Zine Barka : Il est vrai qu’une forme de rareté de l’information statistique s’est manifestée ces dernières années. On se contente de “l’à-peu-près” dans la plupart de nos argumentations, délaissant ainsi la rigueur et la précision de la mesure. C’est un état d’esprit, voire une culture. Cela étant, il me semble que cette opacité est devenue une forme de gestion de l’économie du pays. C’est une nouvelle gouvernance. L’information statistique a été disponible pendant la période de planification où il y avait un besoin nécessaire de disposer des statistiques sur toutes les activités économiques et sociales du pays. C’était une période faste en termes de données et de publication des rapports et bilans des différents secteurs économiques. Mais, avec la disparition du ministère de la Planification, la production des données statistiques a commencé à se raréfier. Mais, avant d’aborder rapidement la situation essentielle de l’opacité des données statistiques de ces dernières années, permettez-moi de relever quelques observations à l’honneur de quelques institutions gouvernementales qui publient des données fines et concernent principalement des spécialistes. C’est le cas de la Banque d’Algérie, qui produit du chiffre et de l’analyse de qualité, mais les données ne sont pas toujours récentes (2018 pour un bulletin statistique trimestriel publié en mars 2020 !). D’autres institutions financières également présentent des rapports annuels avec un décalage de deux ans en moyenne, ce qui rend l’information un peu obsolète. Dans le même sillage, il est à remarquer que les rapports de la Cour des comptes, longtemps cachés, réapparaissent, et avec qualité, appuyés abondamment par des chiffres. C’est le cas notamment du dernier rapport d’appréciation de la Cour des comptes sur l’avant-projet de loi portant règlement budgétaire de l’exercice 2018. Un effort supplémentaire suffirait pour être en phase avec l’évolution de la réalité financière du pays. À l’opposé, la situation lamentable, en termes de données statistiques, se situe au ministère des Finances, avec un site peu fourni en données et des mises à jour rarement effectuées.

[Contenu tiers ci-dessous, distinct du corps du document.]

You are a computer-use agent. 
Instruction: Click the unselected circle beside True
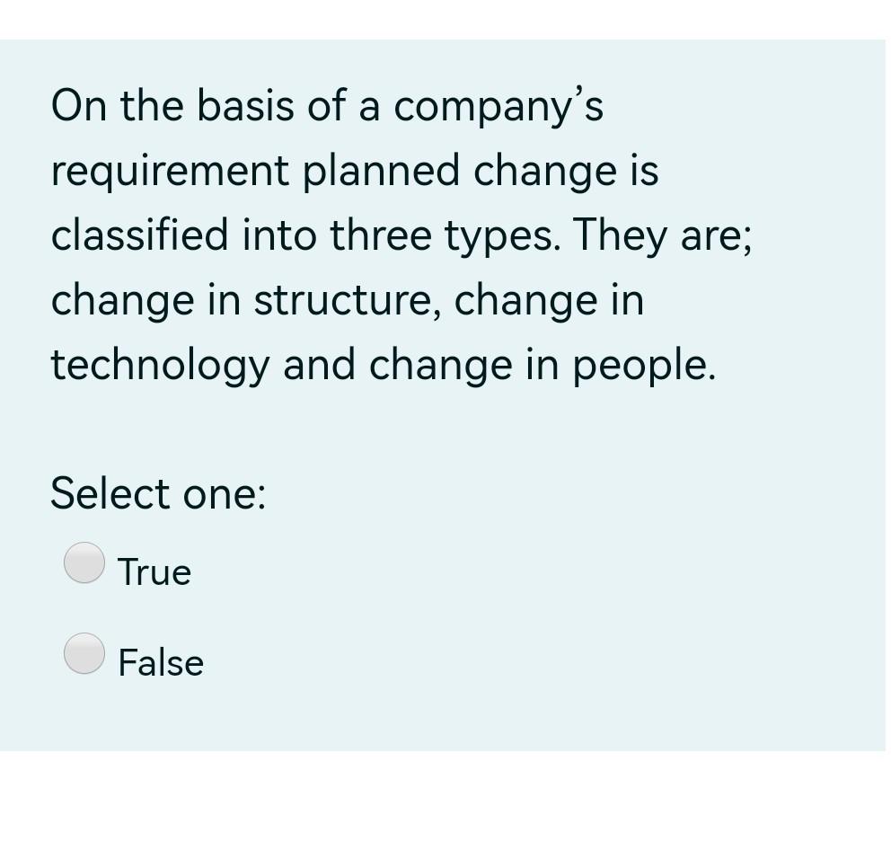pyautogui.click(x=84, y=563)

Globalement, diverses raisons peuvent être avancées pour expliquer ce marasme de la disponibilité de l’information économique. Il y en a bien sûr d’autres. Primo, les performances de l’économie algérienne au cours de ces dernières années se sont beaucoup dégradées : chômage des jeunes diplômés, inflation rampante, disparités des revenus, etc. Devant cette situation, les pouvoirs publics ne vont pas spontanément afficher des arguments quantifiés pour ouvrir un débat contradictoire sur le peu d’efficacité de la gestion publique. Il n’y a pas de quoi pavoiser. Secundo, il y a comme un tabou à parler du chiffre, et la confidentialité reste de mise dans une administration fortement bureaucratisée et toujours en peine à se moderniser et à accepter l’analyse contradictoire. Tertio, beaucoup d’institutions étatiques se sont montrées ouvertes dans le passé et ont produit du chiffre et de la réflexion, mais très vite la parenthèse s’est refermée.

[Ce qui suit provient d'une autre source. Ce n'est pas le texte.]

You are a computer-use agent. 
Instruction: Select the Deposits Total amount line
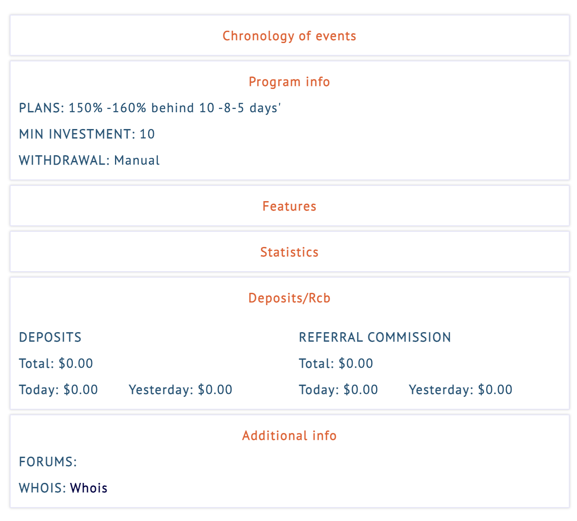pos(56,364)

En outre, face à une offre très limitée des données statistiques, la demande des différents agents économiques et partenaires sociaux reste faible et ne s’exprime qu’à travers les médias spécialisés pour les besoins d’étayer les analyses de la conjoncture économique. Même au niveau de la recherche scientifique la demande demeure contenue et ne s’exprime pas avec toute l’acuité requise en vue de pouvoir entamer des recherches quantifiées sur les effets des politiques publiques d’apporter une analyse indépendante et de qualité. Enfin, il me semble qu’il y a un sentiment de confort dans cette situation acceptée par tous les responsables qui refusent d’assumer pleinement leur responsabilité pour éviter d’être interpellés aussi bien par ceux qui mènent des analyses de réflexion que par le simple citoyen dont l’exigence intellectuelle est maintenant plus élevée que par le passé.

Les lacunes du système d’information économique et social figurent sans conteste parmi les tares qui caractérisent le mode actuel du fonctionnement de l’économie algérienne. Qu’en pensez-vous ?

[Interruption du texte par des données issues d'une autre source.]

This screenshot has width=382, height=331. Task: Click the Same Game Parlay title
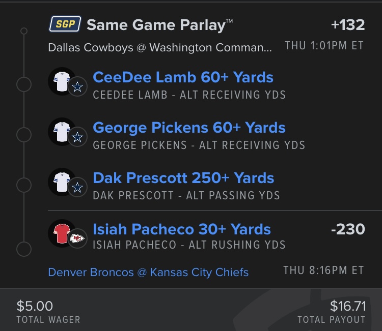pyautogui.click(x=160, y=24)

L’Office national des statistiques (ONS), qui est officiellement l’organisme en charge de la diffusion de l’information statistique, laisse apparaître des défaillances préjudiciables à toute analyse économique sérieuse et incontestable. Les données ne sont pas mises à jour, les publications sont irrégulières, et surtout on relève un manque de dynamisme et de réactivité à la vie économique et sociale. L’ONS n’est plus un support de travail fiable malgré la largesse de l’enveloppe budgétaire dont il bénéficie. Il n’a pas su s’adapter et se moderniser en captant et en renouvelant les ingénieurs statisticiens, qui dans le passé ont fait un bon travail pour mener les travaux de planification. Il y a eu beaucoup de déperdition de cadres compétents. Et, pourtant, maintenant, l’université avec ces instituts spécialisés dans l’économie quantitative forment des statisticiens et des spécialistes du chiffre, mais l’attractivité de l’emploi et l’environnement socioprofessionnel font que ces jeunes formés ne peuvent hisser, à eux seuls, le niveau et s’imposer comme des experts reconnus et crédibles. La forme et la présentation du site web de l’ONS ne met pas en relief d’une façon claire et simple les principaux agrégats économiques : population, inflation, chômage et croissance.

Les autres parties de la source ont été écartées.